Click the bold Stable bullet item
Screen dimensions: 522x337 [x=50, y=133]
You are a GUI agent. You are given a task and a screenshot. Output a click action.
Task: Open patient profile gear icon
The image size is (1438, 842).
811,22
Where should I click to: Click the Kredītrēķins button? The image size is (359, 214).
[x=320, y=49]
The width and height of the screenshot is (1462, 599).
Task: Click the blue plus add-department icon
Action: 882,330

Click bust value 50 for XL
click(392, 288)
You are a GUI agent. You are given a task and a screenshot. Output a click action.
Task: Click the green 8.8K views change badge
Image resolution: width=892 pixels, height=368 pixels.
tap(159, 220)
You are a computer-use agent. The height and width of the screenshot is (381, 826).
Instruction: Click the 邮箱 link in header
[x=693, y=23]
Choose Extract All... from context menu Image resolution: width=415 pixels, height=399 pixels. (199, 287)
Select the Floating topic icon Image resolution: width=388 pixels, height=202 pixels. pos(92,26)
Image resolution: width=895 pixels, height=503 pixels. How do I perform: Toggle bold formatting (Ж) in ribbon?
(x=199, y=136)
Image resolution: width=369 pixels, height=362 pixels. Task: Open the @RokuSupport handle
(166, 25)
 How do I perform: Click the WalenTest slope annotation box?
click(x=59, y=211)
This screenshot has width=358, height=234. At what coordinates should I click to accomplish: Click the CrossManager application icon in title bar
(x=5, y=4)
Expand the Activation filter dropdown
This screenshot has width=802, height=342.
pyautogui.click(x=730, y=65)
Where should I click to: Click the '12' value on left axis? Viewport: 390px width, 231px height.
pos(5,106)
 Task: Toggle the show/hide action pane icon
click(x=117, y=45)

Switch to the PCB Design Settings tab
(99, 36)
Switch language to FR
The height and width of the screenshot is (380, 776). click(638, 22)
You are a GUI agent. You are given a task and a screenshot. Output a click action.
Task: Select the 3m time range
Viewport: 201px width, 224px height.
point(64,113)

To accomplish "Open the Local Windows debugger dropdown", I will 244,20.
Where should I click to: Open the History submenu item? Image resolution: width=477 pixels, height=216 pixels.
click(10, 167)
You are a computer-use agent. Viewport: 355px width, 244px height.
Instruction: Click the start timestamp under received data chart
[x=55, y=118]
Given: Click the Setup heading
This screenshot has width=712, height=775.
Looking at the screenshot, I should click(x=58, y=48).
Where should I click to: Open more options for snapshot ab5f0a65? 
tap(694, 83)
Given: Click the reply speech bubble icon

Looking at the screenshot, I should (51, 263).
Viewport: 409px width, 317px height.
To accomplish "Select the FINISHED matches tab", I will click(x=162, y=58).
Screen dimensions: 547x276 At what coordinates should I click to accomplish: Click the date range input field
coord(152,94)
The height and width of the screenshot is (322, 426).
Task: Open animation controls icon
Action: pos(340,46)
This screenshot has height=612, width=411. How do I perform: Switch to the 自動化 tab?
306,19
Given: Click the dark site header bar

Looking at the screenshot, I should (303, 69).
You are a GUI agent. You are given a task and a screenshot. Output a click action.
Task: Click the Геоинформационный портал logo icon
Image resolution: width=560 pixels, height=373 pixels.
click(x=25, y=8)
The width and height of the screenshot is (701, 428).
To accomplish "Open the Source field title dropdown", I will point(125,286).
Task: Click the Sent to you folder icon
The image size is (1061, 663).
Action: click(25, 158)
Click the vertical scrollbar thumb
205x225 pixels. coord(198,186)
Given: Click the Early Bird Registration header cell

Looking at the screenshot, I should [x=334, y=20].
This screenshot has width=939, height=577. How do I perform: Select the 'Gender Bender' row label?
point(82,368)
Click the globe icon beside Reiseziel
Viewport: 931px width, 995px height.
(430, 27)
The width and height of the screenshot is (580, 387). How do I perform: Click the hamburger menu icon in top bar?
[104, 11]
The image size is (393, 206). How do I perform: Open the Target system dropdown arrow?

• _Your instructions_:
The reply should consist of all the records, repeated exactly.

• _Written reply_:
Click the bold Stable bullet item
Screen dimensions: 522x337 [x=50, y=133]
You are a GUI agent. You are given a task and a screenshot. Output a click action.
Task: Open patient profile gear icon
The image size is (1438, 842).
811,22
Where should I click to: Click the Kredītrēķins button? The image size is (359, 214).
[x=320, y=49]
The width and height of the screenshot is (1462, 599).
Task: Click the blue plus add-department icon
Action: 882,330

Click bust value 50 for XL
click(392, 288)
You are a GUI agent. You are given a task and a screenshot. Output a click action.
Task: Click the green 8.8K views change badge
Image resolution: width=892 pixels, height=368 pixels.
tap(159, 220)
You are a computer-use agent. The height and width of the screenshot is (381, 826).
Instruction: Click the 邮箱 link in header
[x=693, y=23]
Choose Extract All... from context menu Image resolution: width=415 pixels, height=399 pixels. (199, 287)
Select the Floating topic icon Image resolution: width=388 pixels, height=202 pixels. pos(92,26)
Image resolution: width=895 pixels, height=503 pixels. How do I perform: Toggle bold formatting (Ж) in ribbon?
(x=199, y=136)
Image resolution: width=369 pixels, height=362 pixels. Task: Open the @RokuSupport handle
(166, 25)
 How do I perform: Click the WalenTest slope annotation box?
click(x=59, y=211)
This screenshot has width=358, height=234. At what coordinates should I click to accomplish: Click the CrossManager application icon in title bar
(x=5, y=4)
Expand the Activation filter dropdown
This screenshot has width=802, height=342.
pyautogui.click(x=730, y=65)
Where should I click to: Click the '12' value on left axis? Viewport: 390px width, 231px height.
pos(5,106)
 Task: Toggle the show/hide action pane icon
click(x=117, y=45)

Switch to the PCB Design Settings tab
(99, 36)
Switch language to FR
The height and width of the screenshot is (380, 776). click(638, 22)
You are a GUI agent. You are given a task and a screenshot. Output a click action.
Task: Select the 3m time range
Viewport: 201px width, 224px height.
point(64,113)

To accomplish "Open the Local Windows debugger dropdown", I will 244,20.
Where should I click to: Open the History submenu item? Image resolution: width=477 pixels, height=216 pixels.
click(10, 167)
You are a computer-use agent. Viewport: 355px width, 244px height.
Instruction: Click the start timestamp under received data chart
[x=55, y=118]
Given: Click the Setup heading
This screenshot has width=712, height=775.
Looking at the screenshot, I should click(x=58, y=48).
Where should I click to: Open more options for snapshot ab5f0a65? 
tap(694, 83)
Given: Click the reply speech bubble icon

Looking at the screenshot, I should (51, 263).
Viewport: 409px width, 317px height.
To accomplish "Select the FINISHED matches tab", I will click(x=162, y=58).
Screen dimensions: 547x276 At what coordinates should I click to accomplish: Click the date range input field
coord(152,94)
The height and width of the screenshot is (322, 426).
Task: Open animation controls icon
Action: pos(340,46)
This screenshot has height=612, width=411. How do I perform: Switch to the 自動化 tab?
306,19
Given: Click the dark site header bar

Looking at the screenshot, I should (303, 69).
You are a GUI agent. You are given a task and a screenshot. Output a click action.
Task: Click the Геоинформационный портал logo icon
Image resolution: width=560 pixels, height=373 pixels.
click(x=25, y=8)
The width and height of the screenshot is (701, 428).
To accomplish "Open the Source field title dropdown", I will point(125,286).
Task: Click the Sent to you folder icon
The image size is (1061, 663).
Action: click(25, 158)
Click the vertical scrollbar thumb
205x225 pixels. coord(198,186)
Given: Click the Early Bird Registration header cell

Looking at the screenshot, I should [x=334, y=20].
This screenshot has width=939, height=577. How do I perform: Select the 'Gender Bender' row label?
point(82,368)
Click the globe icon beside Reiseziel
Viewport: 931px width, 995px height.
(430, 27)
The width and height of the screenshot is (580, 387). How do I perform: Click the hamburger menu icon in top bar?
[104, 11]
The image size is (393, 206). How do I perform: Open the Target system dropdown arrow?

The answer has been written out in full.